Based on the table you created:

  1. How did mean spending change from pre to post for FCNO-eligible mothers? For non-eligible mothers?

  2. What is the DD estimate? In plain language, what does it tell you?

Step 6: Estimate the DD Regression

The 2×2 table gives us the DD estimate directly, but regression lets us attach a standard error to it and eventually control for additional covariates if we want to. The DD regression takes the form:

\[Y_i = \beta_0 + \beta_1 \cdot \text{Orleans}_i + \beta_2 \cdot \text{Post}_i + \beta_3 \cdot (\text{Orleans}_i \times \text{Post}_i) + \varepsilon_i\]

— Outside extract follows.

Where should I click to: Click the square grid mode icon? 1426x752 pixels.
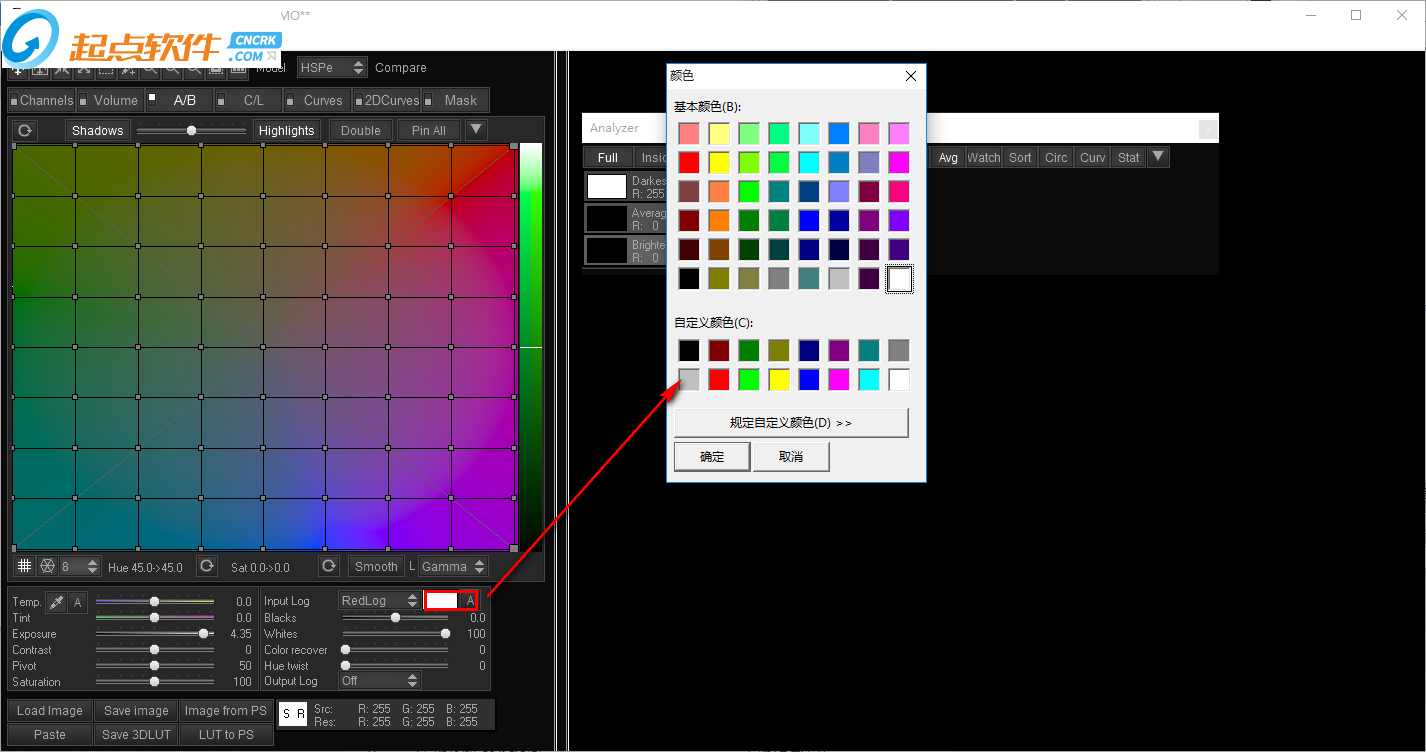click(24, 567)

Here, \(\beta_3\), the coefficient on the interaction term, is the DD estimate. It captures how much more outcomes changed for FCNO-eligible moms relative to non-eligible moms after the program took effect.

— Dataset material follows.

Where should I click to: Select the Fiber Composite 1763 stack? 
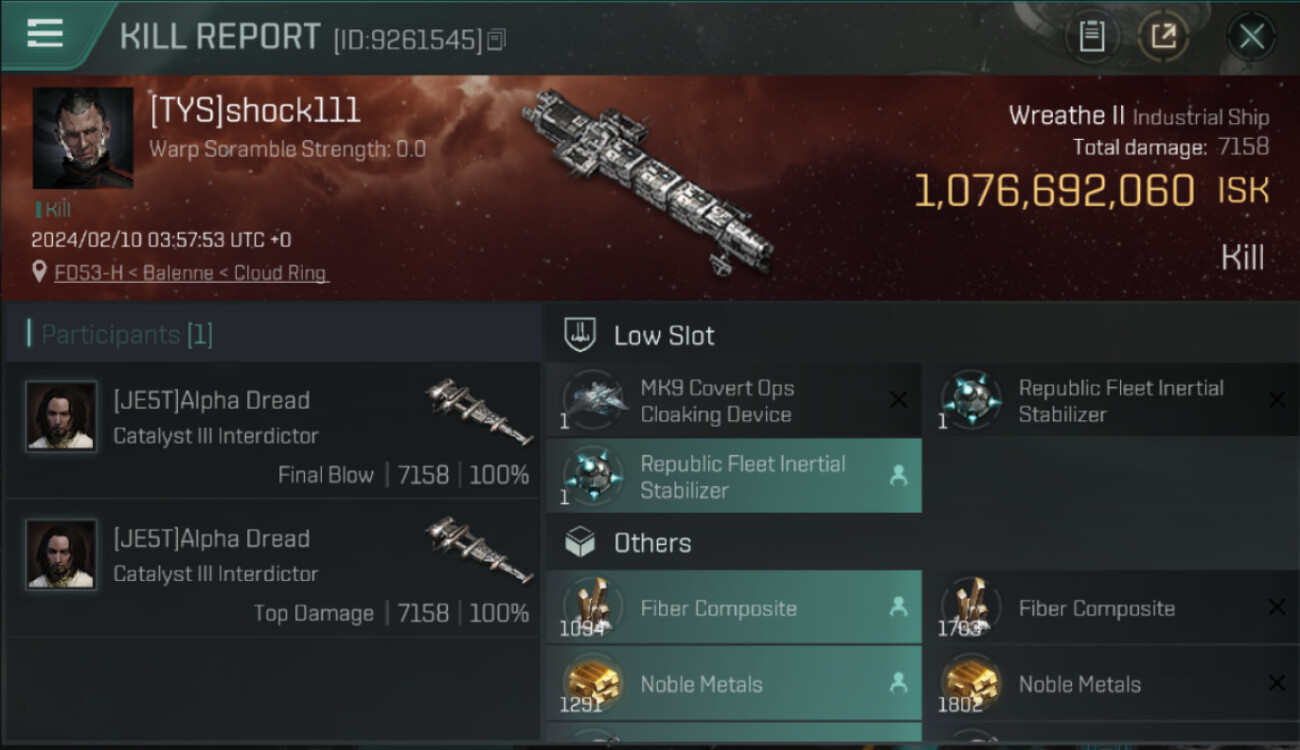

Run the DD regression for each outcome:

model_spend <- lm(postnatal_spend ~ orleans + post + orleans:post, data = dd_data)
summary(model_spend)

model_ed <- lm(any_ed ~ orleans + post + orleans:post, data = dd_data)
summary(model_ed)

model_ip <- lm(any_ip ~ orleans + post + orleans:post, data = dd_data)
summary(model_ip)

Question 2

Look at the regression output for model_spend.

  1. What is the coefficient on orleans:post? Does it match the DD estimate from your table in Step 5?

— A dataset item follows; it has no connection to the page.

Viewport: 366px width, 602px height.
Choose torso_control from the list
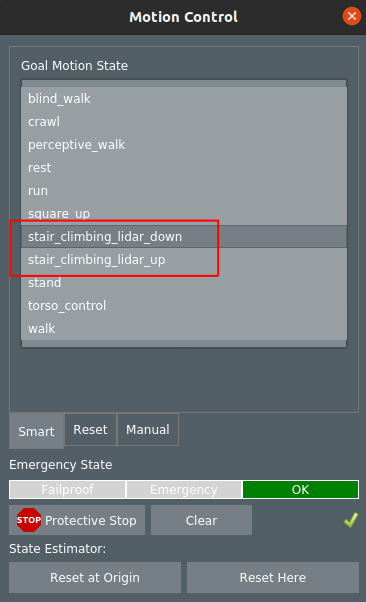click(184, 306)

  2. Interpret each of the four coefficients (\(\beta_0\), \(\beta_1\), \(\beta_2\), \(\beta_3\)) in plain language.

  3. What do the DD estimates for ED visits and inpatient visits suggest about the effect of the program expansion on health care use for mothers?

Summary and Key Takeaways

In this Data Lab, you implemented a difference-in-differences design to estimate the effect of the FCNO program expansion on postnatal health care use. By comparing the pre-to-post change in outcomes for Orleans Parish mothers to the same change for non-Orleans mothers, you obtained an estimate that accounts for both time-invariant differences between groups (captured by the orleans coefficient) and common time trends affecting all mothers (captured by the post coefficient).

The DD framework is helpful because it can remove selection bias that comes from stable, unobserved differences across groups. If Orleans mothers are systematically different from non-Orleans mothers in ways we cannot measure, those differences cancel out when we take the pre-to-post difference.

What DD cannot address is selection bias that changes over time, like if something other than FCNO caused Orleans mothers’ outcomes to diverge from non-Orleans mothers’ outcomes after 2024, our estimate would be biased.

Render your Markdown file, upload your PDF document to Canvas here, and you’re done!